START Supplied material

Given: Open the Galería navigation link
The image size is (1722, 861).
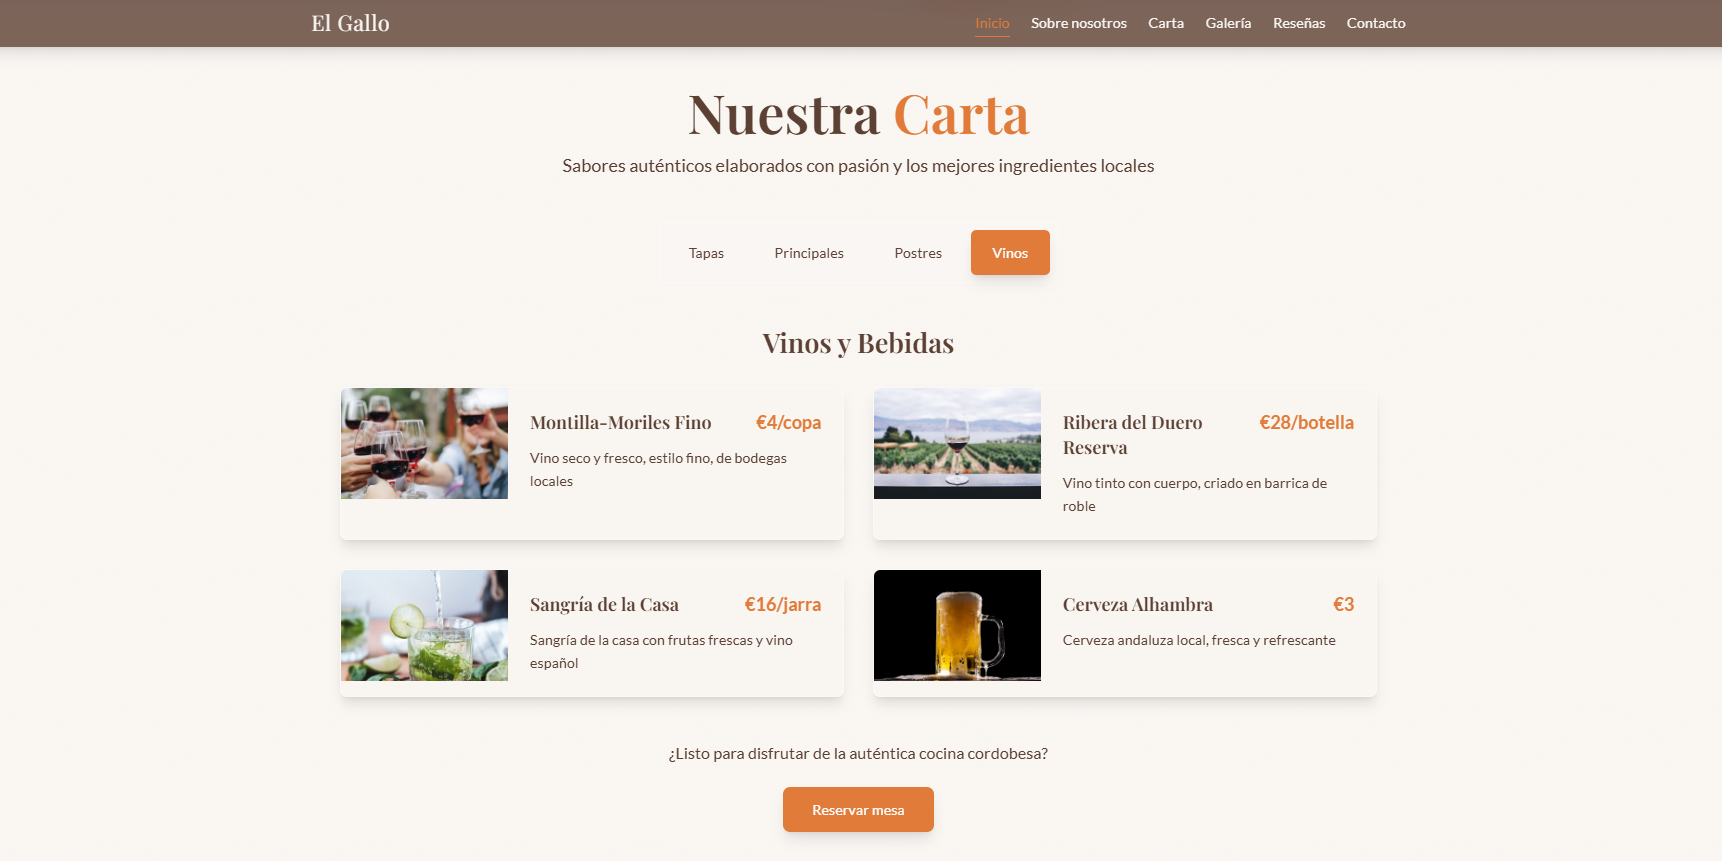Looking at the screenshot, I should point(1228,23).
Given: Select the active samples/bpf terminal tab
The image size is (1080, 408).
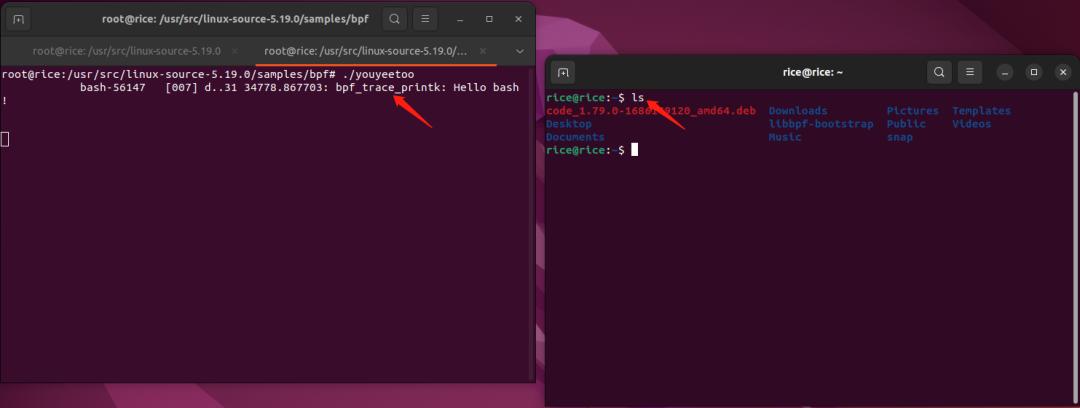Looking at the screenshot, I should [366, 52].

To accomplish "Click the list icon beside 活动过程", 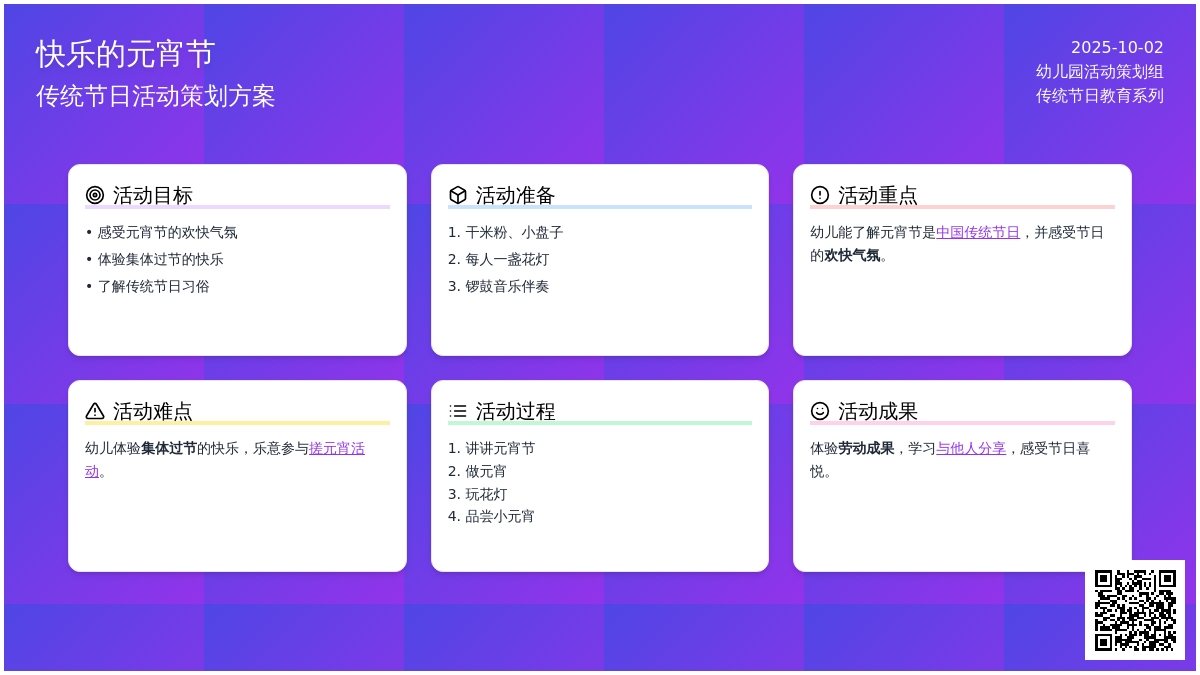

END Supplied material

» **Work required**
Copy all of the data above exactly. Leave out every picture.

» **Written response**
Given: Open the Galería navigation link
The image size is (1722, 861).
Looking at the screenshot, I should point(1228,23).
Given: Select the active samples/bpf terminal tab
The image size is (1080, 408).
Looking at the screenshot, I should [366, 52].

To accomplish "Click the list icon beside 活动过程", 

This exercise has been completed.